Ese viernes Antonia pasó por la cafetería echa un manojo de nervios. En la carnicería no había picadillo de chorizo picante. La carnicera, qué iba a saber ella, comenzó a explicar no sé qué del repartidor, que no había podido traer el pedido. No lo escuchó bien, porque le llegaron las fuerzas justas para abrir el monedero y después recoger todas las monedas que se desperdigaron por el suelo. Pagó y salió sin despedirse. Por el camino ya le iba faltando el aire nada más de pensar en que Paco llegara del bar y no tuviera listo el picadillo junto a un chiquito de vino. Y qué le digo yo a este hombre -el corazón trotando en el pecho-, si no me va a dejar hablar. A Antonia ya le estaban doliendo los golpes en la espalda cuando volvió la cabeza para, por inercia, mirar al interior de la cafetería.Allí estaban ellas, uy, si hoy están todas, con sus amplias sonrisas. Pensó que vivir así sí merecía la pena.Y un llanto amargo se le quedó ahogado en la garganta y cuando una de aquellas mujeres la miró fijamente a través del cristal, pudo sacarlo fuera en forma de gemido. Y no sabe qué la impulsó a entrar en la cafetería y dirigirse hacia el grupo de mujeres.
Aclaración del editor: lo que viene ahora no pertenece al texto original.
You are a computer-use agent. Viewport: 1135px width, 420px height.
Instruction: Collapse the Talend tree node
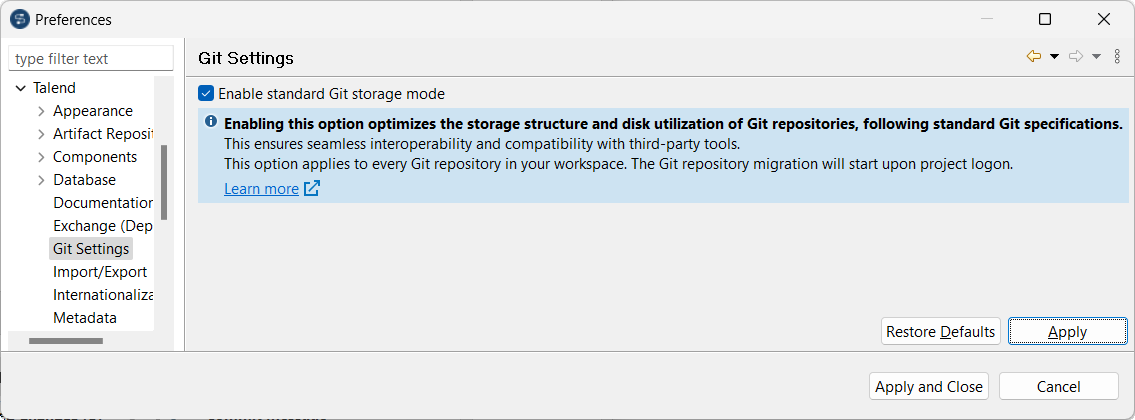tap(21, 88)
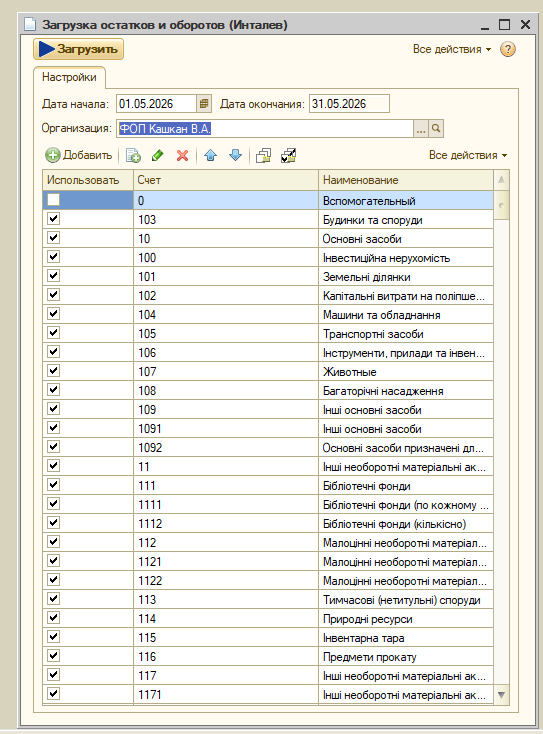The height and width of the screenshot is (734, 543).
Task: Move row up with blue arrow icon
Action: pyautogui.click(x=211, y=155)
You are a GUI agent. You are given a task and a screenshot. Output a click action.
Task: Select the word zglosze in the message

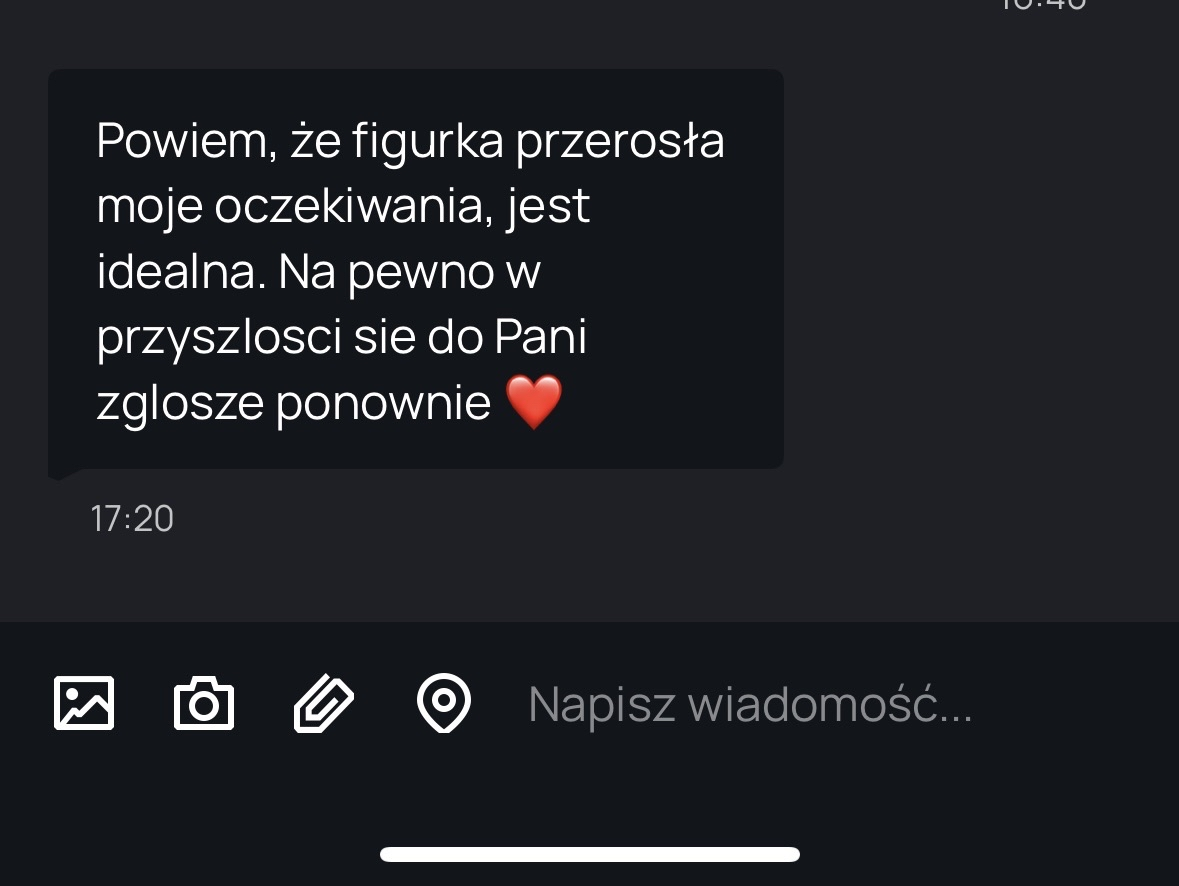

Entonces Antonia aún no sabía que muchas de las que compartían mesa habían tenido la misma pena que ella, ni que la mujer que le había mirado a los ojos y se había levantado con urgencia para socorrerla cuando entró hipando en la cafetería, iba a ser quien la ayudara con los trámites de la denuncia, quien se encargara de llamar sus hijos, de coger las cosas que se quería llevar de su casa, quien la buscaría un trabajo. Nada de eso sabía Antonia en ese momento en el que, sentada como una más en el grupo y tratando de tranquilizarse, solo acertó a decir: ¿y qué libro estáis leyendo?